But darkness sweeps in, fast—violent—and when it recedes, the street is empty.
I spin around, spin again, keep spinning. “Grace!”
The hall stretches through the shadows, long, doors lining both sides, closed.
All but one.
“Trinity.”
Dylan’s voice. I know it is. And I want to hold on, want so badly to hold on. But the echo of recognition is louder—stronger. I move toward it, down the hall, to the room with the open door, where the glass knob glows.
Just like four months before.
And I know. Even before I look, I know who I’m going to see.
“Jessica.”
She’s there, on that disgusting mattress, her hair matted and eyes drenched with bone-deep fear as she scoots back. “No,” she cries. “No! Don’t hurt me!”
“Goddamn—she’s in the Abyss.”
The words, Julian’s voice, barely register.
“Get her out!”
“Trinity—”
I turn and start to run, stumble down the hall—and scream.
“What?” Dylan’s voice.
Dylan’s voice!
From behind me. Inside me. “What’s happening?” he demands.
“It’s me…” I stare, stunned. “I see me.”
“What do you mean you see you?”
“At the house on Prytania, the night Jessica locked me in the closet. I’m there—I’m afraid.”
“Get her out,” he shouted again. “Now!”
I heard him, felt the tugging, but ripped away, stumbling toward the stairs and vaulting into the darkness.

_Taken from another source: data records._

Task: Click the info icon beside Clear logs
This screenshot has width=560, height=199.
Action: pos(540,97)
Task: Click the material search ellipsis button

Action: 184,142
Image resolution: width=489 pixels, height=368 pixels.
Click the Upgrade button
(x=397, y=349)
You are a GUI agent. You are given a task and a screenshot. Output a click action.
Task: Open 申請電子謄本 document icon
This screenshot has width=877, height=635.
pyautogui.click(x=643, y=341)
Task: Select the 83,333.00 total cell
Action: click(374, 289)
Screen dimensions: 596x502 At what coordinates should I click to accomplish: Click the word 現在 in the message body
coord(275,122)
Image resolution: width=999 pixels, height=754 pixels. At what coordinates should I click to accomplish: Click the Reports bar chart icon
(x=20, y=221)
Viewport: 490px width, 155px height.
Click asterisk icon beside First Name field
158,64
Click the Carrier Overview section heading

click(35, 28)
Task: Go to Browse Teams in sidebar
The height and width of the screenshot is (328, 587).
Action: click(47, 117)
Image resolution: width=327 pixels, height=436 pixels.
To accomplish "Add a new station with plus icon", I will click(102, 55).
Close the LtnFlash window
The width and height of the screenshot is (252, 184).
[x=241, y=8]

People are everywhere, laughing, drinking. Everything sparkles—glitters. And then a girl with long blond hair breaks away, her eyes dancing, her smile flirty, and blows a kiss to a guy in the crowd.
“Happy New Year!” she enthuses, and then she turns as if playing, daring, and darts away—
“No, come back!” I try to go after her, know I have to—
The smell blasts through me, sharp, pungent. I gag on it, start to cough, and then he’s there, Dylan, leaning over me and holding me by the arms, his chest violent with breath, the silver of his eyes burning.
“Oh, God,” I murmured, looking around. My aunt’s room. I was in my aunt’s room, with Dylan and Julian, Julian who held a small vial in his hand. “What just happened?”
Somewhere along the line hair had fallen from Julian’s ponytail, now fell against his face. “You went through a portal.”
I jerked up. “They were all there,” I remembered, confused. “My aunt and Grace, Jessica and another girl.” And me. I’d been there, too.
I’d seen myself.
“I don’t understand,” I whispered as the skin stretched across Dylan’s face, stretched so tight, emphasizing the sharp lines of his cheekbones.
“You slipped into the hunter’s past,” Julian said, “
his
memories.”
And something inside me started to break.
“He fucking played us,” Dylan said. His voice was unbearably flat. “He played us all.”
I grabbed him, held on. “What do you mean—”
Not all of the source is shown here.